» **EXERCISE DESCRIPTION**
Report every line in the listing below that contains the word "Open", copying each such line in full.

» **DATA**
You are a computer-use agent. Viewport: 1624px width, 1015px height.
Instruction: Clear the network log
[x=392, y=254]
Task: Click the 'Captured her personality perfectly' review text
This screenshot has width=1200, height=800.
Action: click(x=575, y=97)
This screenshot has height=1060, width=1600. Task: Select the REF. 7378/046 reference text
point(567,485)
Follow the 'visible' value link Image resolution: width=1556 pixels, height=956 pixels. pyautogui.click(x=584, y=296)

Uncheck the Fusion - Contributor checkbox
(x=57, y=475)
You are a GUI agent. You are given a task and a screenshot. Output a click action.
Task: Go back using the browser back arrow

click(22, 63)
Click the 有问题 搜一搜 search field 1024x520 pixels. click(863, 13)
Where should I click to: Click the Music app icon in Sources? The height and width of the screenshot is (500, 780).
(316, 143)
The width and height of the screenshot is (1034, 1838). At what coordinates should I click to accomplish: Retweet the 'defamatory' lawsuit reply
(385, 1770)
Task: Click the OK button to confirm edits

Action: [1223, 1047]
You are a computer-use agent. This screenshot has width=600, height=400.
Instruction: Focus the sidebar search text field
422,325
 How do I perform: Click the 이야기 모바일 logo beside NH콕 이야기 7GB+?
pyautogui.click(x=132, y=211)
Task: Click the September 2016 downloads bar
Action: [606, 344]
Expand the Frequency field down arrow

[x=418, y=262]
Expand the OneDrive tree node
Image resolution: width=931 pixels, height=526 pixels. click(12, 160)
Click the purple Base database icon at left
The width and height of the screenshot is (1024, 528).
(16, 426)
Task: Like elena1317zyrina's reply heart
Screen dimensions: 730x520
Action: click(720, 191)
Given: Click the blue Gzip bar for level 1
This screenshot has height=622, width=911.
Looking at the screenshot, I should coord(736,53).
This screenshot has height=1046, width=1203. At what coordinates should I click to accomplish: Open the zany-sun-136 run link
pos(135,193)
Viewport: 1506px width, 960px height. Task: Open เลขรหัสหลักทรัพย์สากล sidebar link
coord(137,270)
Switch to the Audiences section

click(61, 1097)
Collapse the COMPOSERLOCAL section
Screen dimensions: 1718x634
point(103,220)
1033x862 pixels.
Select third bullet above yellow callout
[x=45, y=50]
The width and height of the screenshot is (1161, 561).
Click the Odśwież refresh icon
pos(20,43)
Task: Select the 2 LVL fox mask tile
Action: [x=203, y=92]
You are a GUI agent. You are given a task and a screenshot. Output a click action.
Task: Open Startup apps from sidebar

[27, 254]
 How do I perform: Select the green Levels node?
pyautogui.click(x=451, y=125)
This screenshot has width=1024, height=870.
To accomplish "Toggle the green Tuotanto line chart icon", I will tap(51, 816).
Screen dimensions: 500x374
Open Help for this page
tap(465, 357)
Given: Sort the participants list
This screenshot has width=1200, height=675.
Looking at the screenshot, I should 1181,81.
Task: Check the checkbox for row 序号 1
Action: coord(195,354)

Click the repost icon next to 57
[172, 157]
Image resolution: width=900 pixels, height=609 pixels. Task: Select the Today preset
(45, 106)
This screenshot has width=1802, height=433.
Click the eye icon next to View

» **OUTPUT FOR THIS TASK**
This screenshot has height=1046, width=1203. At what coordinates should I click to accomplish: Open the zany-sun-136 run link
Viewport: 1506px width, 960px height. Task: Open เลขรหัสหลักทรัพย์สากล sidebar link
Task: Open Startup apps from sidebar
Open Help for this page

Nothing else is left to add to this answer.